Wenn sie am Ende (und dann nochmal in der letzten Zugabe) jahreszeitgemäß den „Winter“ von Vivaldis „Jahreszeiten“ beschwört, genau genommen: schon mal alle Lawinenabgänge choreographiert, ist die Cellistin Sol Gabetta mit ihrem vergleichsweise sperrigen Instrument der Erinnerung an den teuflisch geigenden Nigel Kennedey mühelos gewachsen. Die muntere Musikerin, schon auf den oberen Sprossen der Karriereleiter daheim, kletterte in der Meistersingerhalle mit mattsilbernem Gewand und überirdischem Klangbewusstsein christkindlestauglich aufs Holz-Podest, das die Kollegen vom Kammerorchester Basel hinschoben. Das Zauberfeen-Image kam folgsam hinterher.
Die streichfähig gemachten Opernarien, mit denen Sol Gabetta in ihrer besonders erfolgreichen „Cantabile“-CD die Dramatik in Schokolade tunkt, waren nicht das Thema des Nürnberger Konzerts. Die Solistin drückte Vivaldi ans offene Herz, umgarnte ihn mit federleichtem Ansatz und ließ sich auch durch die für Kammermusik-Ziselierung nur bedingt geeignete Atmosphäre der Meistersingerhalle nicht aus dem Konzept bringen.

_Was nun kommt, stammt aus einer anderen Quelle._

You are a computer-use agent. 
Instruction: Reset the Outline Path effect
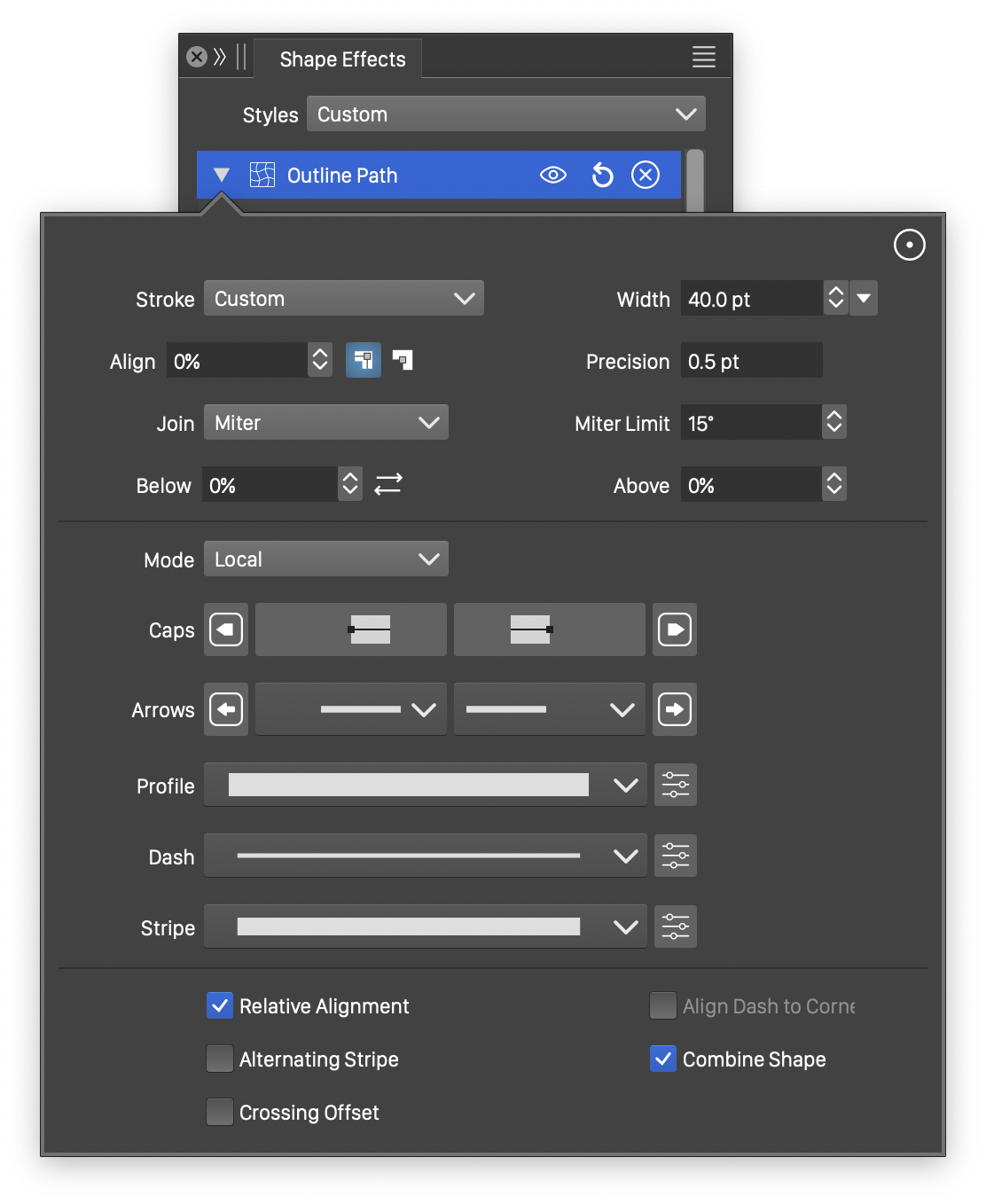coord(602,176)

Es war vom ersten bis zum letzten Ton ein Suggestiv-Sound voller schwebender Geheimnisse, der sich zwar in der Weite des Großformats gelegentlich aus der subtilen Wahrnehmung verflüchtigte, aber von der Solistin und ihren hochsensibel reagierenen Partnern (der leitende Geiger Andrés Gabetta mit ständigen Balanceakten auf den Zehenspitzen) immer wieder eingefangen wurde. Zweifach Concerto grosso von Arcangelo Corelli gab den Baslern etwas Raum für frei laufendes Talent, aber in der Lauerstellung zum Gabetta-Cello lag die wahre Spannung. Viel Jubel, mehrere Zugaben. D.S.